◆ **WHAT YOU ARE ASKED TO DO**
Scan the records below. Copy every line in which the word "mode" appears.

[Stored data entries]
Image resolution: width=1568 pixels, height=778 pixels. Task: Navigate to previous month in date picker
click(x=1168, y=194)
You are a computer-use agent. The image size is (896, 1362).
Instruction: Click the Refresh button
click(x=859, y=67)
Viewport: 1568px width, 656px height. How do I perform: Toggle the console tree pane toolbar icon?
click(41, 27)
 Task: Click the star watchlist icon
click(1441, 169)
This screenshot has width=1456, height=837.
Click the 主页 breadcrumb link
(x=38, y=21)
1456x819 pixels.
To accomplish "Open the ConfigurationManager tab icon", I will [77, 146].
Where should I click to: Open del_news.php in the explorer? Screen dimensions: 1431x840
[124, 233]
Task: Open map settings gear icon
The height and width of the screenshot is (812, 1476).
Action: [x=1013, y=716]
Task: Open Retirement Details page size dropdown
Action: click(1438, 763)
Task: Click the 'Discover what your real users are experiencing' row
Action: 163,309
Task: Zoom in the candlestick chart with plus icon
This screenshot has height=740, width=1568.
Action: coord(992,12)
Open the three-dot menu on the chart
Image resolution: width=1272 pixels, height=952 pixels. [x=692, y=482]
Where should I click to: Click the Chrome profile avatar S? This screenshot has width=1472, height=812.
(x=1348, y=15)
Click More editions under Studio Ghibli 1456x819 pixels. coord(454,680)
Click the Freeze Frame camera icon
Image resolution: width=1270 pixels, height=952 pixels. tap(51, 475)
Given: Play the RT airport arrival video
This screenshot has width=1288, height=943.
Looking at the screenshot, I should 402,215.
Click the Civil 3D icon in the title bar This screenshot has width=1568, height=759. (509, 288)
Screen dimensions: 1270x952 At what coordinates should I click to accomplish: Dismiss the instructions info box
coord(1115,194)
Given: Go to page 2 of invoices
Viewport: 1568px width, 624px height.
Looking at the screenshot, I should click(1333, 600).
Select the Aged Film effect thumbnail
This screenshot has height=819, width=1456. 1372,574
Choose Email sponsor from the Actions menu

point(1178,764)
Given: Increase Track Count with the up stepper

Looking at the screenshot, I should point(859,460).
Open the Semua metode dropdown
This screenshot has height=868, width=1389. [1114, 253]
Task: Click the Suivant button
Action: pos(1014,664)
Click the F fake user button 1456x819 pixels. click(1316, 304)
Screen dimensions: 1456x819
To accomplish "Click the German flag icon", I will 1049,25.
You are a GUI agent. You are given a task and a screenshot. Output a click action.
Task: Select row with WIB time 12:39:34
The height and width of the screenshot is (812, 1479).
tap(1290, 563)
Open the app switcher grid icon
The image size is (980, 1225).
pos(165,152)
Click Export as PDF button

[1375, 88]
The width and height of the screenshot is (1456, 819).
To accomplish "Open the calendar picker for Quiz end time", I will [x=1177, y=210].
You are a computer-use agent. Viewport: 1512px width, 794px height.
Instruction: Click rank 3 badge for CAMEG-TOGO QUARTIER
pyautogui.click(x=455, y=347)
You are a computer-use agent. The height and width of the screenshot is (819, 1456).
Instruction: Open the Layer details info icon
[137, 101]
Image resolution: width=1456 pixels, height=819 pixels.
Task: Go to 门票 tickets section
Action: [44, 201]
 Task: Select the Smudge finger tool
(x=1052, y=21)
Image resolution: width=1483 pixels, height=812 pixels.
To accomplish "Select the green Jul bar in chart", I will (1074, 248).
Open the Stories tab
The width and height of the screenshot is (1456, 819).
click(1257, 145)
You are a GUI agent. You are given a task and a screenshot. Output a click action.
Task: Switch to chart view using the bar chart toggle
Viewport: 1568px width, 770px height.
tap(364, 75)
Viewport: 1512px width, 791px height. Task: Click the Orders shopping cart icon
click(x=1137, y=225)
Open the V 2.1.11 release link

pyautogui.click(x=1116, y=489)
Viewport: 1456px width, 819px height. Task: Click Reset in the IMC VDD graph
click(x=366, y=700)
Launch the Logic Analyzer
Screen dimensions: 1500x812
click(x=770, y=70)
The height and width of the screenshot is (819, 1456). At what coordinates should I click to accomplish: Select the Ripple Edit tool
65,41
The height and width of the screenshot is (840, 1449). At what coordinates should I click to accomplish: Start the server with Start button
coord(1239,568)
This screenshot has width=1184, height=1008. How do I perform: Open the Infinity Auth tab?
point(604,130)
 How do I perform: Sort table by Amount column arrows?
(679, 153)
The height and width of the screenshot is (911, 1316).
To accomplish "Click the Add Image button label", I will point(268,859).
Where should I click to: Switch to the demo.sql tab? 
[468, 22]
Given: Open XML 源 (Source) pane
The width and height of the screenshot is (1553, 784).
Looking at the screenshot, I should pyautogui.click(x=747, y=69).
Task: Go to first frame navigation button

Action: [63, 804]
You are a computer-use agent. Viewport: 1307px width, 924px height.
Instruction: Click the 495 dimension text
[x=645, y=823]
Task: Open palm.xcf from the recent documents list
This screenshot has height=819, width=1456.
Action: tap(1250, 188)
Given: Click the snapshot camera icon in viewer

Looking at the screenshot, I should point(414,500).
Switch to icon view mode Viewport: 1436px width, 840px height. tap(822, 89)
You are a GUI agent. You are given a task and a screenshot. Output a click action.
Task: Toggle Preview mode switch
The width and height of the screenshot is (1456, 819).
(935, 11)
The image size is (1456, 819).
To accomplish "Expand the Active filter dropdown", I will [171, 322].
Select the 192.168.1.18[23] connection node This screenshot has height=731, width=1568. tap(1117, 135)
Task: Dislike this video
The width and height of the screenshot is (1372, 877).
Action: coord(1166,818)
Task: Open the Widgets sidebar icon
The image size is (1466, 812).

◆ **SOLUTION TO THIS EXERCISE**
Switch to icon view mode Viewport: 1436px width, 840px height. tap(822, 89)
Task: Toggle Preview mode switch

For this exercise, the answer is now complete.